We have had our friend Ramon to stay with us for a month. He has a gift for finding and buying obscure music CDs and for drinking copious amounts of wine. Neither practice is inimical to our way of life, although Alli often turns the music down. He brought me a thoughtful present: the Greatest Hits of John Otway. There are 21 of these, I noted with interest. During the week that he was in Basel it rained for several days in a row. On one occasion Ramon and I had arranged to meet for a drink at the top of the Ramada Hotel tower (the tallest building in Switzerland, apparently) where there the top floor is the Bar Rouge. We surveyed the whole city from there in all its precise splendour, as well as noting the arrival from both sides of two separate electrical storms. The storms arrived on either side at once and seemed to cover up entirely the view of the city with dark swirling clouds and heavy rain pouring down at different angles. There was periodic thunder, curiously muffled-sounding as it circled and snarled around the tower, as well as streaks of lightning on all sides. It seemed as if the tower itself was being besieged, and it had just a tangible edge of nervous excitement in genuine Hollywood style.
Just before we went on holiday I was cycling into work quite early, freewheeling fast down Benkenstrasse in the sunshine. Near the bottom of the hill a car coming up suddenly lunged to its left and therefore right in front of me as I was in free and accelerating flight. I could myself only slam on the brakes while at full pelt. The bike stopped and I went sailing over the handlebars, landing with a breathless clump on my side on top of my bike in the middle of the road. My leg was twisted into the back wheel base of the bike. The side of my helmet had hit the road with a big crack (although I had felt nothing), my elbow was bleeding profusely, I had blurred vision and difficulty breathing with what seemed like a great weight on my chest. I lay in the road for a while moaning gently but sensing that I was on the edge of a big panic. Two men in white overalls (house painters) got out of the car and one of them helped me up and to the side of the pavement. I was breathing fast and feeling in shock, especially as I was still not entirely sure what damage I had done to myself. However, the net result was a couple of cracked ribs and sufficiently extensive bruising as to provide an excellent excuse not to have to put up tents.
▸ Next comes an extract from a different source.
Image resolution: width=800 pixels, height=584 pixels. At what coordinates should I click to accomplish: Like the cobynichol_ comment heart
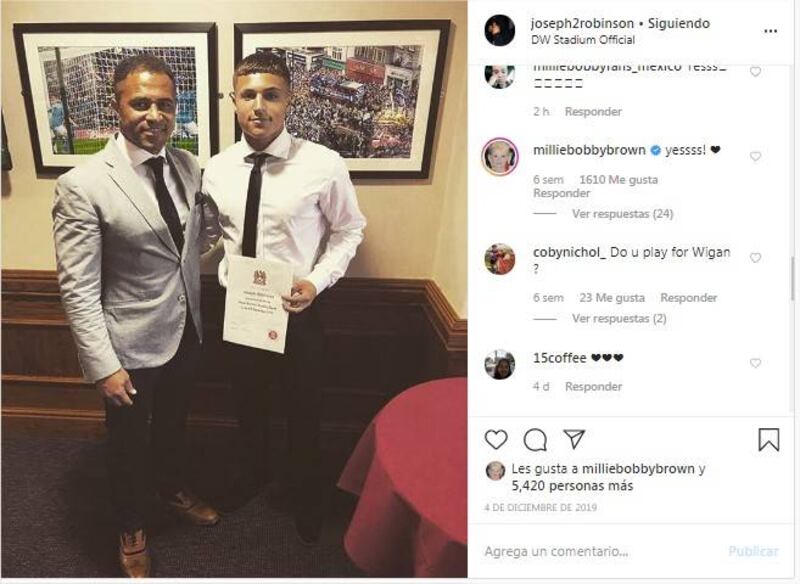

Our holiday in La Hune, our house in South West France, was magnificent but I shall avoid being a “holiday bore” and restrict myself to one or two highlights. The holiday, which also included the celebration of Ella’s 12th birthday, featured some unforgettable moments and bizarre oddities, including a bat in the belfry, a mouse in the skimmer, shooting stars aplenty, a son-et-lumiere spectacular in the nearby town, a nine course dinner al fresco spectacular and a late night disco in our own village, and numerous memorable dinners and lunches in local restaurants and chez nous cooked expertly by ourselves and our friends.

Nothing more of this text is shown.